(WORK REQUIRED)
In the entries below, which lines run from the one containing "Open the shopping cart" to the one containing "Select the Microsoft"? Copy exactly those lines, ends included, and no others.

(DATA TO USE)
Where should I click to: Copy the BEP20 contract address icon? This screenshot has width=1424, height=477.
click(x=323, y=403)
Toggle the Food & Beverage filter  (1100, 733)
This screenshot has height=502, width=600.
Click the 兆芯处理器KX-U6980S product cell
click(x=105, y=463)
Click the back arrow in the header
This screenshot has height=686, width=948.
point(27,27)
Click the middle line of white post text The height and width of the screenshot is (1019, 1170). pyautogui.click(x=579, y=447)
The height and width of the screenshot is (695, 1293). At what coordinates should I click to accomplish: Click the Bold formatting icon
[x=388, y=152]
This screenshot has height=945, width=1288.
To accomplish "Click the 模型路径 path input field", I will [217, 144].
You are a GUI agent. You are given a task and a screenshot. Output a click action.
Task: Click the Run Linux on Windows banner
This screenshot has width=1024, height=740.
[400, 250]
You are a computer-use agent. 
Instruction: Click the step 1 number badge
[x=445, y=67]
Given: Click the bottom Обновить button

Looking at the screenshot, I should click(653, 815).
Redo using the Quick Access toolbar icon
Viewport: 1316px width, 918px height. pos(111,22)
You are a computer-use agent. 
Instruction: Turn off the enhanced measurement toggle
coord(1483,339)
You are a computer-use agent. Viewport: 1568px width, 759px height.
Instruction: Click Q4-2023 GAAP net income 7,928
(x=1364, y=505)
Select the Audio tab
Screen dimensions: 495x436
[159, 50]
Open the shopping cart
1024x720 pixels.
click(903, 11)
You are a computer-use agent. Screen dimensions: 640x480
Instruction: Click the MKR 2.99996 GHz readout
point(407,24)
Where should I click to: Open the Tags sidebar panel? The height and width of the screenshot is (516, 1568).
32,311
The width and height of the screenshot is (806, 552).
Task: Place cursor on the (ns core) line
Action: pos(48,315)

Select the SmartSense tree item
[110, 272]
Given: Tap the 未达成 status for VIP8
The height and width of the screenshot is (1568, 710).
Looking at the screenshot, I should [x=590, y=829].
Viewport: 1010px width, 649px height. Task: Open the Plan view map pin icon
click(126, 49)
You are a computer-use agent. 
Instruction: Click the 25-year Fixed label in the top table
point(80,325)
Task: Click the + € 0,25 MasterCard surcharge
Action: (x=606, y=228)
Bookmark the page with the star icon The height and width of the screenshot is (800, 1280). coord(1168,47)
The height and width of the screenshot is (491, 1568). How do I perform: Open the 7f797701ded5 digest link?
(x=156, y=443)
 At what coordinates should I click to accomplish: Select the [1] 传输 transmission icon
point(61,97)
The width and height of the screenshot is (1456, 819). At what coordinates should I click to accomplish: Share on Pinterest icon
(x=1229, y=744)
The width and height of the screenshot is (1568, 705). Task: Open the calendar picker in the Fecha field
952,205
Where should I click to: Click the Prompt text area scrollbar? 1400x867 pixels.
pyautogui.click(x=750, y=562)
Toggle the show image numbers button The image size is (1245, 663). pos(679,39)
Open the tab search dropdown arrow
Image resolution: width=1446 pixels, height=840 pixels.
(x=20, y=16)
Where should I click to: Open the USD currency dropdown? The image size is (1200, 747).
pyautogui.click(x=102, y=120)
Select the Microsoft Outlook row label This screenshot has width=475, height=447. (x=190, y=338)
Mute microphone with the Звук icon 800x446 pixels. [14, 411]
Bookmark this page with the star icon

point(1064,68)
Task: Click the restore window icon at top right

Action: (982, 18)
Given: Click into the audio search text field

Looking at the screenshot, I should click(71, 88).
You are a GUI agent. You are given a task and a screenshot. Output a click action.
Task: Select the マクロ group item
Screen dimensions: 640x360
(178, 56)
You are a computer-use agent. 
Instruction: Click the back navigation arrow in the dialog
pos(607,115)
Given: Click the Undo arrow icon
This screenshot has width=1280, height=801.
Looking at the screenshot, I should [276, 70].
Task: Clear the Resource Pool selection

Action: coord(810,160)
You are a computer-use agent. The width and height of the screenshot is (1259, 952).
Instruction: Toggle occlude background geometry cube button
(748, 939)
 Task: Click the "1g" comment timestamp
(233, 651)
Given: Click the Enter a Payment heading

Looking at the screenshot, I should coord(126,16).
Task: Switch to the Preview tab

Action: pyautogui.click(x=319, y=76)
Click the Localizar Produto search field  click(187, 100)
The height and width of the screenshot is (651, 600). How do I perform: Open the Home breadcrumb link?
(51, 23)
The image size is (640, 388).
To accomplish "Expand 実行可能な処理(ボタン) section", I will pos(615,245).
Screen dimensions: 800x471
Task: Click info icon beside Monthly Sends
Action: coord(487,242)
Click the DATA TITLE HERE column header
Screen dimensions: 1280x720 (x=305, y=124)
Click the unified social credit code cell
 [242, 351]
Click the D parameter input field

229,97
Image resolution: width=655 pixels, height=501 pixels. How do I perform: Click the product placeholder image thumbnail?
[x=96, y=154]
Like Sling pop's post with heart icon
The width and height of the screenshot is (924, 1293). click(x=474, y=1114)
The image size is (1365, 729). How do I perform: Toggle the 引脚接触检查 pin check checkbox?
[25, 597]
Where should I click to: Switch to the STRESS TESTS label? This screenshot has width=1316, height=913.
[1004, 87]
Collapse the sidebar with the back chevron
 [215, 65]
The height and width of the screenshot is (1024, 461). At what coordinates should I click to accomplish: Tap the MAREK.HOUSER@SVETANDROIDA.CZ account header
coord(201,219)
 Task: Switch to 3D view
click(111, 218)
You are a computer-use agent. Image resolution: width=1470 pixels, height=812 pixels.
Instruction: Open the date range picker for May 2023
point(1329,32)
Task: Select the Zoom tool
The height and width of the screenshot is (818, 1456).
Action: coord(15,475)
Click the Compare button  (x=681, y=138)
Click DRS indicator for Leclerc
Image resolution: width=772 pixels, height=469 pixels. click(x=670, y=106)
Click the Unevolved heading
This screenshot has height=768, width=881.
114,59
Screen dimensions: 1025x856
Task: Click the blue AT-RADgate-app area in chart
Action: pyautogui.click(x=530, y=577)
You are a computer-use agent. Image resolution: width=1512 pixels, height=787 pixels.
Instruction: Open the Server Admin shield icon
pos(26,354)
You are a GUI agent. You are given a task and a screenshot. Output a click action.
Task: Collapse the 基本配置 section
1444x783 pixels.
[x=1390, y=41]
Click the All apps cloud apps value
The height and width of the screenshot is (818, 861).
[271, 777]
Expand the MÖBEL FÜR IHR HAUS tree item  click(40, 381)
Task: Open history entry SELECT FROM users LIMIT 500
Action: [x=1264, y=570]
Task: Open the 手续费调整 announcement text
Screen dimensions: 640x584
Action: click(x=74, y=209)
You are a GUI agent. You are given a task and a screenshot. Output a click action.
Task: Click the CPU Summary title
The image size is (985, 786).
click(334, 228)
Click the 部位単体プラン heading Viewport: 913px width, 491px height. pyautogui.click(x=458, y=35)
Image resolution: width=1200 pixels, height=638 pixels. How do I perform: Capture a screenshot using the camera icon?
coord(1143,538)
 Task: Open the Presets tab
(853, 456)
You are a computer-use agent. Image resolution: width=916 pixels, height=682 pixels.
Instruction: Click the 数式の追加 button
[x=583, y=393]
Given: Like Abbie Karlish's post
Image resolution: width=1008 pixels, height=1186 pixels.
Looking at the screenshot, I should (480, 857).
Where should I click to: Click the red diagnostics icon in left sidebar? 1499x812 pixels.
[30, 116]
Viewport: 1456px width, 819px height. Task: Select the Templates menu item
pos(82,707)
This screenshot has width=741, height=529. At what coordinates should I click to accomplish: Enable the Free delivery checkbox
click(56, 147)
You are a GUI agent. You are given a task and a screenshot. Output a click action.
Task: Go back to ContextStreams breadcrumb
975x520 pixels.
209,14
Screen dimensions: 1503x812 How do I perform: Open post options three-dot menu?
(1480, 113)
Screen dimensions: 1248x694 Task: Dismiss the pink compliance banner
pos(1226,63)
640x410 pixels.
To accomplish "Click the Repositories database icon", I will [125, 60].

(SOLUTION FOR THIS PROBLEM)
Open the shopping cart
1024x720 pixels.
click(903, 11)
You are a computer-use agent. Screen dimensions: 640x480
Instruction: Click the MKR 2.99996 GHz readout
point(407,24)
Where should I click to: Open the Tags sidebar panel? The height and width of the screenshot is (516, 1568).
32,311
The width and height of the screenshot is (806, 552).
Task: Place cursor on the (ns core) line
Action: pos(48,315)

Select the SmartSense tree item
[110, 272]
Given: Tap the 未达成 status for VIP8
The height and width of the screenshot is (1568, 710).
Looking at the screenshot, I should [x=590, y=829].
Viewport: 1010px width, 649px height. Task: Open the Plan view map pin icon
click(126, 49)
You are a computer-use agent. 
Instruction: Click the 25-year Fixed label in the top table
point(80,325)
Task: Click the + € 0,25 MasterCard surcharge
Action: (x=606, y=228)
Bookmark the page with the star icon The height and width of the screenshot is (800, 1280). coord(1168,47)
The height and width of the screenshot is (491, 1568). How do I perform: Open the 7f797701ded5 digest link?
(x=156, y=443)
 At what coordinates should I click to accomplish: Select the [1] 传输 transmission icon
point(61,97)
The width and height of the screenshot is (1456, 819). At what coordinates should I click to accomplish: Share on Pinterest icon
(x=1229, y=744)
The width and height of the screenshot is (1568, 705). Task: Open the calendar picker in the Fecha field
952,205
Where should I click to: Click the Prompt text area scrollbar? 1400x867 pixels.
pyautogui.click(x=750, y=562)
Toggle the show image numbers button The image size is (1245, 663). pos(679,39)
Open the tab search dropdown arrow
Image resolution: width=1446 pixels, height=840 pixels.
(x=20, y=16)
Where should I click to: Open the USD currency dropdown? The image size is (1200, 747).
pyautogui.click(x=102, y=120)
Select the Microsoft Outlook row label This screenshot has width=475, height=447. (x=190, y=338)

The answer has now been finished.